What is asked for is the whole listing, given again word for word.
───── Dataset content ─────
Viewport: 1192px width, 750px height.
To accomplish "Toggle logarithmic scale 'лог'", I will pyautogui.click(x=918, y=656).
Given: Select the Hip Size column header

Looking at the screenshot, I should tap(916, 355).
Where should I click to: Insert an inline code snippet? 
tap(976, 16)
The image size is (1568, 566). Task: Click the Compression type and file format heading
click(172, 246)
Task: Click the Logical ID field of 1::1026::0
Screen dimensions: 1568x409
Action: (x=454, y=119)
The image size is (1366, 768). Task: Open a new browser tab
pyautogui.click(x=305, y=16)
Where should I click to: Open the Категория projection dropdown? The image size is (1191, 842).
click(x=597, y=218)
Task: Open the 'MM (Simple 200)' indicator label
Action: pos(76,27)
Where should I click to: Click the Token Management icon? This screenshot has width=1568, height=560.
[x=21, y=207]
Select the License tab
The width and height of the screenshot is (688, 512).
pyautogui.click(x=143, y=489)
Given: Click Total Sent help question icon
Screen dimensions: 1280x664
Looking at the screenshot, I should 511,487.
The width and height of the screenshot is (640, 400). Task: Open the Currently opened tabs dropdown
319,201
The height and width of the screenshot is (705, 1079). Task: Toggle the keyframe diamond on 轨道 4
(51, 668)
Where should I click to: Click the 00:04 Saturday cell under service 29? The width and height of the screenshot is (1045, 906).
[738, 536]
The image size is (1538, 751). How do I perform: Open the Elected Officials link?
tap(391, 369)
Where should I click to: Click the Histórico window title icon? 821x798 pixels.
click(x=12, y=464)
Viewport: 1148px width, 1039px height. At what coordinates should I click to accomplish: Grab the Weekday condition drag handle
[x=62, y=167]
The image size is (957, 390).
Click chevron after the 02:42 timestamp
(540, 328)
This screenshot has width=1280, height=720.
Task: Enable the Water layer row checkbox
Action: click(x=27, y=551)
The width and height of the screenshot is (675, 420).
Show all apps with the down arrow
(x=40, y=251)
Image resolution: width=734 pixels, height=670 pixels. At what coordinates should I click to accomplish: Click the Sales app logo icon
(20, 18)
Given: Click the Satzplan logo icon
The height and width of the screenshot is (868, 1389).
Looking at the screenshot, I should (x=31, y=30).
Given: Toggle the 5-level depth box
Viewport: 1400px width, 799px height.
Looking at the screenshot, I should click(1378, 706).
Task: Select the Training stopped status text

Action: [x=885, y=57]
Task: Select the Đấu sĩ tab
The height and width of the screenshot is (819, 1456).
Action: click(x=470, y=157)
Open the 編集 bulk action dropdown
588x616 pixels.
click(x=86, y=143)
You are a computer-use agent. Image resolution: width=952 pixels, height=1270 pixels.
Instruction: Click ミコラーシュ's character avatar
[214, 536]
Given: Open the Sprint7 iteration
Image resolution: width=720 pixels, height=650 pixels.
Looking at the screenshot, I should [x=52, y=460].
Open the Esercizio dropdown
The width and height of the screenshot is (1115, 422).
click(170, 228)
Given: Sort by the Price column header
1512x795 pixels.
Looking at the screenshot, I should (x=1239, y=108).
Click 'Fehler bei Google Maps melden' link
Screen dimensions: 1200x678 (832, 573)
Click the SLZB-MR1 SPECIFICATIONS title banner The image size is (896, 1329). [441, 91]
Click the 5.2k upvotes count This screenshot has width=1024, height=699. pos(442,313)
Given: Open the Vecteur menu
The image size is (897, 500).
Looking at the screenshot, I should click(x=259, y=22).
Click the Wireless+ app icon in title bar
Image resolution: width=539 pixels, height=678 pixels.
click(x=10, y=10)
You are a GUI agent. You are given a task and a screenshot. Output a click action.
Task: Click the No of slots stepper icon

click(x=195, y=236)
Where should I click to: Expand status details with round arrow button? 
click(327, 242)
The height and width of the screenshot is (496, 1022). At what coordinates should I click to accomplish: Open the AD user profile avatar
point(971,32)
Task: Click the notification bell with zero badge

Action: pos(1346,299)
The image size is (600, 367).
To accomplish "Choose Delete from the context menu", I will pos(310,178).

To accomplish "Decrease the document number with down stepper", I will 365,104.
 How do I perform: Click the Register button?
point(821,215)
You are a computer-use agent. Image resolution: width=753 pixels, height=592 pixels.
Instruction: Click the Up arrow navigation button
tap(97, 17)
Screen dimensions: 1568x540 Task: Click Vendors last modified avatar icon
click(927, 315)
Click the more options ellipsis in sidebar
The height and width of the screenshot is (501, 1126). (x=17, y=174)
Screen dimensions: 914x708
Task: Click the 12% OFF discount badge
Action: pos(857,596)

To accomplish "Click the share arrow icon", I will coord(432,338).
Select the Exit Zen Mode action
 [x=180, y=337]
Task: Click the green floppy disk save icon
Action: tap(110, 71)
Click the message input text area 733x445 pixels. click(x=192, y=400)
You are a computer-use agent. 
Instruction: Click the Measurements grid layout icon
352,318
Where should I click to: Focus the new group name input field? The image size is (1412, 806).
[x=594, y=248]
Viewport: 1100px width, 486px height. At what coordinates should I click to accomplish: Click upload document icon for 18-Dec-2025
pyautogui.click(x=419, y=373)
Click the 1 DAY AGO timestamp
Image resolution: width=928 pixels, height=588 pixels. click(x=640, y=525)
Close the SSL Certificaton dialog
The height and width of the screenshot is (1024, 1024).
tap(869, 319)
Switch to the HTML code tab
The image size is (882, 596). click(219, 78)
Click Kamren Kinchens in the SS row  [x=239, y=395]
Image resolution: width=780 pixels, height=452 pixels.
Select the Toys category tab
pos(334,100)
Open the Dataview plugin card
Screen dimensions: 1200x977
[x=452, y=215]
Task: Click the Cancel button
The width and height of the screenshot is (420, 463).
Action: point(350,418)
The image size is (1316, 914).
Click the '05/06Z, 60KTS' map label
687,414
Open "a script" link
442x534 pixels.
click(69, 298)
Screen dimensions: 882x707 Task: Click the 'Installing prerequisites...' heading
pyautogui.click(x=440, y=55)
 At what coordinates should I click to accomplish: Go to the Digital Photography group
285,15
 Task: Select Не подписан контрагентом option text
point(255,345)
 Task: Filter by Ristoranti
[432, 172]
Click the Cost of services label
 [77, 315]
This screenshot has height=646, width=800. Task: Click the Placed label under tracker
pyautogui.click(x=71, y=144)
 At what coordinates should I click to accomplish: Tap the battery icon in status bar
─────
_The completed task_
Viewport: 1192px width, 750px height.
To accomplish "Toggle logarithmic scale 'лог'", I will pyautogui.click(x=918, y=656).
Given: Select the Hip Size column header

Looking at the screenshot, I should tap(916, 355).
Where should I click to: Insert an inline code snippet? 
tap(976, 16)
The image size is (1568, 566). Task: Click the Compression type and file format heading
click(172, 246)
Task: Click the Logical ID field of 1::1026::0
Screen dimensions: 1568x409
Action: (x=454, y=119)
The image size is (1366, 768). Task: Open a new browser tab
pyautogui.click(x=305, y=16)
Where should I click to: Open the Категория projection dropdown? The image size is (1191, 842).
click(x=597, y=218)
Task: Open the 'MM (Simple 200)' indicator label
Action: pos(76,27)
Where should I click to: Click the Token Management icon? This screenshot has width=1568, height=560.
[x=21, y=207]
Select the License tab
The width and height of the screenshot is (688, 512).
pyautogui.click(x=143, y=489)
Given: Click Total Sent help question icon
Screen dimensions: 1280x664
Looking at the screenshot, I should 511,487.
The width and height of the screenshot is (640, 400). Task: Open the Currently opened tabs dropdown
319,201
The height and width of the screenshot is (705, 1079). Task: Toggle the keyframe diamond on 轨道 4
(51, 668)
Where should I click to: Click the 00:04 Saturday cell under service 29? The width and height of the screenshot is (1045, 906).
[738, 536]
The image size is (1538, 751). How do I perform: Open the Elected Officials link?
tap(391, 369)
Where should I click to: Click the Histórico window title icon? 821x798 pixels.
click(x=12, y=464)
Viewport: 1148px width, 1039px height. At what coordinates should I click to accomplish: Grab the Weekday condition drag handle
[x=62, y=167]
The image size is (957, 390).
Click chevron after the 02:42 timestamp
(540, 328)
This screenshot has width=1280, height=720.
Task: Enable the Water layer row checkbox
Action: click(x=27, y=551)
The width and height of the screenshot is (675, 420).
Show all apps with the down arrow
(x=40, y=251)
Image resolution: width=734 pixels, height=670 pixels. At what coordinates should I click to accomplish: Click the Sales app logo icon
(20, 18)
Given: Click the Satzplan logo icon
The height and width of the screenshot is (868, 1389).
Looking at the screenshot, I should (x=31, y=30).
Given: Toggle the 5-level depth box
Viewport: 1400px width, 799px height.
Looking at the screenshot, I should click(1378, 706).
Task: Select the Training stopped status text

Action: [x=885, y=57]
Task: Select the Đấu sĩ tab
The height and width of the screenshot is (819, 1456).
Action: click(x=470, y=157)
Open the 編集 bulk action dropdown
588x616 pixels.
click(x=86, y=143)
You are a computer-use agent. Image resolution: width=952 pixels, height=1270 pixels.
Instruction: Click ミコラーシュ's character avatar
[214, 536]
Given: Open the Sprint7 iteration
Image resolution: width=720 pixels, height=650 pixels.
Looking at the screenshot, I should [x=52, y=460].
Open the Esercizio dropdown
The width and height of the screenshot is (1115, 422).
click(170, 228)
Given: Sort by the Price column header
1512x795 pixels.
Looking at the screenshot, I should (x=1239, y=108).
Click 'Fehler bei Google Maps melden' link
Screen dimensions: 1200x678 (832, 573)
Click the SLZB-MR1 SPECIFICATIONS title banner The image size is (896, 1329). [441, 91]
Click the 5.2k upvotes count This screenshot has width=1024, height=699. pos(442,313)
Given: Open the Vecteur menu
The image size is (897, 500).
Looking at the screenshot, I should click(x=259, y=22).
Click the Wireless+ app icon in title bar
Image resolution: width=539 pixels, height=678 pixels.
click(x=10, y=10)
You are a GUI agent. You are given a task and a screenshot. Output a click action.
Task: Click the No of slots stepper icon

click(x=195, y=236)
Where should I click to: Expand status details with round arrow button? 
click(327, 242)
The height and width of the screenshot is (496, 1022). At what coordinates should I click to accomplish: Open the AD user profile avatar
point(971,32)
Task: Click the notification bell with zero badge

Action: pos(1346,299)
The image size is (600, 367).
To accomplish "Choose Delete from the context menu", I will pos(310,178).

To accomplish "Decrease the document number with down stepper", I will 365,104.
 How do I perform: Click the Register button?
point(821,215)
You are a computer-use agent. Image resolution: width=753 pixels, height=592 pixels.
Instruction: Click the Up arrow navigation button
tap(97, 17)
Screen dimensions: 1568x540 Task: Click Vendors last modified avatar icon
click(927, 315)
Click the more options ellipsis in sidebar
The height and width of the screenshot is (501, 1126). (x=17, y=174)
Screen dimensions: 914x708
Task: Click the 12% OFF discount badge
Action: pos(857,596)

To accomplish "Click the share arrow icon", I will coord(432,338).
Select the Exit Zen Mode action
 [x=180, y=337]
Task: Click the green floppy disk save icon
Action: tap(110, 71)
Click the message input text area 733x445 pixels. click(x=192, y=400)
You are a computer-use agent. 
Instruction: Click the Measurements grid layout icon
352,318
Where should I click to: Focus the new group name input field? The image size is (1412, 806).
[x=594, y=248]
Viewport: 1100px width, 486px height. At what coordinates should I click to accomplish: Click upload document icon for 18-Dec-2025
pyautogui.click(x=419, y=373)
Click the 1 DAY AGO timestamp
Image resolution: width=928 pixels, height=588 pixels. click(x=640, y=525)
Close the SSL Certificaton dialog
The height and width of the screenshot is (1024, 1024).
tap(869, 319)
Switch to the HTML code tab
The image size is (882, 596). click(219, 78)
Click Kamren Kinchens in the SS row  [x=239, y=395]
Image resolution: width=780 pixels, height=452 pixels.
Select the Toys category tab
pos(334,100)
Open the Dataview plugin card
Screen dimensions: 1200x977
[x=452, y=215]
Task: Click the Cancel button
The width and height of the screenshot is (420, 463).
Action: point(350,418)
The image size is (1316, 914).
Click the '05/06Z, 60KTS' map label
687,414
Open "a script" link
442x534 pixels.
click(69, 298)
Screen dimensions: 882x707 Task: Click the 'Installing prerequisites...' heading
pyautogui.click(x=440, y=55)
 At what coordinates should I click to accomplish: Go to the Digital Photography group
285,15
 Task: Select Не подписан контрагентом option text
point(255,345)
 Task: Filter by Ristoranti
[432, 172]
Click the Cost of services label
 [77, 315]
This screenshot has height=646, width=800. Task: Click the Placed label under tracker
pyautogui.click(x=71, y=144)
 At what coordinates should I click to accomplish: Tap the battery icon in status bar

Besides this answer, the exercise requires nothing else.